--- Available data Enclosed Below ---

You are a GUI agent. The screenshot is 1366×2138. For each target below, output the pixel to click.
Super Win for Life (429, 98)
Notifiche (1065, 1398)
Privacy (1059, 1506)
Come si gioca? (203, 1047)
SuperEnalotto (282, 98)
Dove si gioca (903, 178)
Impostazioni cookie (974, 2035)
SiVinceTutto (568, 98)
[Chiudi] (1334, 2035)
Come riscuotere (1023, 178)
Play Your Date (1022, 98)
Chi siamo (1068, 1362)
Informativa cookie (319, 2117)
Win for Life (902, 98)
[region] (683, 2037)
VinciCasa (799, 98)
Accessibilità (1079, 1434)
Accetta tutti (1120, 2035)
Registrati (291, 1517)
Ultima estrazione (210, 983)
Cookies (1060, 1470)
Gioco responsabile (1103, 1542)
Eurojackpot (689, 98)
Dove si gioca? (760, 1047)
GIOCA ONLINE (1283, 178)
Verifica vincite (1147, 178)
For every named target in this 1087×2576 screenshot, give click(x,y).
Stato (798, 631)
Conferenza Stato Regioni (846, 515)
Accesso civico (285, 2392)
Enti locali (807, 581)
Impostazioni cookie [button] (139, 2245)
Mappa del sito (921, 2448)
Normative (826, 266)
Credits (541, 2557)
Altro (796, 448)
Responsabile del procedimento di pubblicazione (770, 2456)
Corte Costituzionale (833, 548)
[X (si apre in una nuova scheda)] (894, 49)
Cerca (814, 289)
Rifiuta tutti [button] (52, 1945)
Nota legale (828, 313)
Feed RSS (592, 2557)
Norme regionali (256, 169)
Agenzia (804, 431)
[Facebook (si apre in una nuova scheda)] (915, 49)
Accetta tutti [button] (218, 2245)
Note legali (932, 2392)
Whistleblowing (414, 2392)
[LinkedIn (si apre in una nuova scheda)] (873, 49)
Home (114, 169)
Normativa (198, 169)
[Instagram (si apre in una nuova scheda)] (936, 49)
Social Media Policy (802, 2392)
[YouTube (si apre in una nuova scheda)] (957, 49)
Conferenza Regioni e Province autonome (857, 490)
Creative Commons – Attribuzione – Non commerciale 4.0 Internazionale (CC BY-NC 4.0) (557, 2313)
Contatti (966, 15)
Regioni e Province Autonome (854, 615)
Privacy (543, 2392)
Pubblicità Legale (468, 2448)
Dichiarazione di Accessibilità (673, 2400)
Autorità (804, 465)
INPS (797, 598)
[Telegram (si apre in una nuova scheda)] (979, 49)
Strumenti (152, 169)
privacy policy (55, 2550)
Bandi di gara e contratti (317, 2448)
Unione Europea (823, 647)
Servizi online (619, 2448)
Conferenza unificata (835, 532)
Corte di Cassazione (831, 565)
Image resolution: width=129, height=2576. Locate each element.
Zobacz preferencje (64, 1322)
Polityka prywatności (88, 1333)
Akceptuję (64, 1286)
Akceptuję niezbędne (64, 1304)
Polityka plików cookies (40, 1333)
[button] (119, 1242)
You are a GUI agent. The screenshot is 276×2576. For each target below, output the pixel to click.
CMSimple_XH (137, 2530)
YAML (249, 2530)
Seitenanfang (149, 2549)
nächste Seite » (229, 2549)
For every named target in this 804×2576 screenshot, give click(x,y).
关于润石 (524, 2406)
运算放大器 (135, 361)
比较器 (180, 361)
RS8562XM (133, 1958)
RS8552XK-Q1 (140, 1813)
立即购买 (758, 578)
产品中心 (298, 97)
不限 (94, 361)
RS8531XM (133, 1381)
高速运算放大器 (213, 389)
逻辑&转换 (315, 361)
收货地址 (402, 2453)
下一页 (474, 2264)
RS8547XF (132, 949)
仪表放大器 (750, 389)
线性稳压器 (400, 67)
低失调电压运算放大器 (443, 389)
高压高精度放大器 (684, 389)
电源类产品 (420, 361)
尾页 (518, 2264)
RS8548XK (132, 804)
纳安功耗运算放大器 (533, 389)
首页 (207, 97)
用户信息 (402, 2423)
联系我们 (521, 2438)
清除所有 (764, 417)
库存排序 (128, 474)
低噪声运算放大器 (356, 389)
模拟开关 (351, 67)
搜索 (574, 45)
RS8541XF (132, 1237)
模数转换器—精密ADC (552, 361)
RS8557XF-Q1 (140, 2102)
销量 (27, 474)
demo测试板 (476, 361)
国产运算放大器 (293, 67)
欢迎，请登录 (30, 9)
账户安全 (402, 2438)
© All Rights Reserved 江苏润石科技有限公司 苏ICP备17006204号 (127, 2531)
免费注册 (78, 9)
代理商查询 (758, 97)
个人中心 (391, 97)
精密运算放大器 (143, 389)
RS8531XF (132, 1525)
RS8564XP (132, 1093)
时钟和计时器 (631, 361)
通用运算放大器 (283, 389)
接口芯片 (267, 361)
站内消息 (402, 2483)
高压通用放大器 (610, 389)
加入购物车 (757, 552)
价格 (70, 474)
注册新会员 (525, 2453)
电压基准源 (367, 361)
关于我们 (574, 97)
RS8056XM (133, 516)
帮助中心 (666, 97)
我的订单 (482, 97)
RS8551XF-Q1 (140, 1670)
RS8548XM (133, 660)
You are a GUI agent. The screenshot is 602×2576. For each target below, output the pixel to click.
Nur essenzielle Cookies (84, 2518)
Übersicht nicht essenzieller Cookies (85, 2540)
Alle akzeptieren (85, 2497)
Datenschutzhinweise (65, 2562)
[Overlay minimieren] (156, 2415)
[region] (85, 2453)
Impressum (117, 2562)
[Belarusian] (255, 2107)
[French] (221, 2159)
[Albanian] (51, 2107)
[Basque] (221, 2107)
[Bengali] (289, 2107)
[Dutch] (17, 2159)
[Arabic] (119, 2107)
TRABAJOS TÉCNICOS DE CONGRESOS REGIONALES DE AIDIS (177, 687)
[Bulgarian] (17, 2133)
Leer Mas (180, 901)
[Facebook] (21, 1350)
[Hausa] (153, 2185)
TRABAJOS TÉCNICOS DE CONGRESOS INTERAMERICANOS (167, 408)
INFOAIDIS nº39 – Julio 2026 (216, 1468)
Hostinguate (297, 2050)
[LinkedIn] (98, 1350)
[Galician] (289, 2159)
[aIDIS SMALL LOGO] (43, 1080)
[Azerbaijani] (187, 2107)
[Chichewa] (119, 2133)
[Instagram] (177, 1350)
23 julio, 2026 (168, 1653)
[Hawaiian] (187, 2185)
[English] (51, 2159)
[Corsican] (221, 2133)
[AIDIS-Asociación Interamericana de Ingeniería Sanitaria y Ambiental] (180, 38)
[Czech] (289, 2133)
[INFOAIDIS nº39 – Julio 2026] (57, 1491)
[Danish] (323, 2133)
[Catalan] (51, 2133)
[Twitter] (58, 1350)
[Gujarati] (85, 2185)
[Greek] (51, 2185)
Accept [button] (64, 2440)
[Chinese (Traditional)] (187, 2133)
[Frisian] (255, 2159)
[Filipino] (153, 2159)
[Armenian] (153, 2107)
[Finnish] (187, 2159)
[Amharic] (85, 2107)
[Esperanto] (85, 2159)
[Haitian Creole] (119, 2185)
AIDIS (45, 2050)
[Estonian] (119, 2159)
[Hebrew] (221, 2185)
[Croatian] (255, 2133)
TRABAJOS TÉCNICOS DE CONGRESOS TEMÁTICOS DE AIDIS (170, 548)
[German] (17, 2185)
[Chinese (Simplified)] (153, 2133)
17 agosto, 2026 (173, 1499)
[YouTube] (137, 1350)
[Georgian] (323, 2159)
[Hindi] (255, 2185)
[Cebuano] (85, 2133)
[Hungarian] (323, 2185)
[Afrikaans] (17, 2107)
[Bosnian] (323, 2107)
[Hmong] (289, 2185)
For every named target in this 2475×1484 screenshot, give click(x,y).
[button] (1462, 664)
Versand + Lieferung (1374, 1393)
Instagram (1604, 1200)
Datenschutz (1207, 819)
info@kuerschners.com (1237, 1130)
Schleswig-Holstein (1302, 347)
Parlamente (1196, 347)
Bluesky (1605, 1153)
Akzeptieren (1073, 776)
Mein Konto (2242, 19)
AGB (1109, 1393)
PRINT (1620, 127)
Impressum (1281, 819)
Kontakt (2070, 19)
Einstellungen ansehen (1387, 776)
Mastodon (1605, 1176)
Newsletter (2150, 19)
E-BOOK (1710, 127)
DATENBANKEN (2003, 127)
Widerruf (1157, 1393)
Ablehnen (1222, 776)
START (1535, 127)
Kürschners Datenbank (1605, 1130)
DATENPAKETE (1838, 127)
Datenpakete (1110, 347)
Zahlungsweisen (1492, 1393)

--- End of Enclosed Available data ---

**Work item**
Repeat exactly the lines of the listing above, from the one with "Hostinguate (297, 2050)" down to the one with "[Filipino] (153, 2159)"; both of those lines belong in the range.

**Your solution**
Hostinguate (297, 2050)
[LinkedIn] (98, 1350)
[Galician] (289, 2159)
[aIDIS SMALL LOGO] (43, 1080)
[Azerbaijani] (187, 2107)
[Chichewa] (119, 2133)
[Instagram] (177, 1350)
23 julio, 2026 (168, 1653)
[Hawaiian] (187, 2185)
[English] (51, 2159)
[Corsican] (221, 2133)
[AIDIS-Asociación Interamericana de Ingeniería Sanitaria y Ambiental] (180, 38)
[Czech] (289, 2133)
[INFOAIDIS nº39 – Julio 2026] (57, 1491)
[Danish] (323, 2133)
[Catalan] (51, 2133)
[Twitter] (58, 1350)
[Gujarati] (85, 2185)
[Greek] (51, 2185)
Accept [button] (64, 2440)
[Chinese (Traditional)] (187, 2133)
[Frisian] (255, 2159)
[Filipino] (153, 2159)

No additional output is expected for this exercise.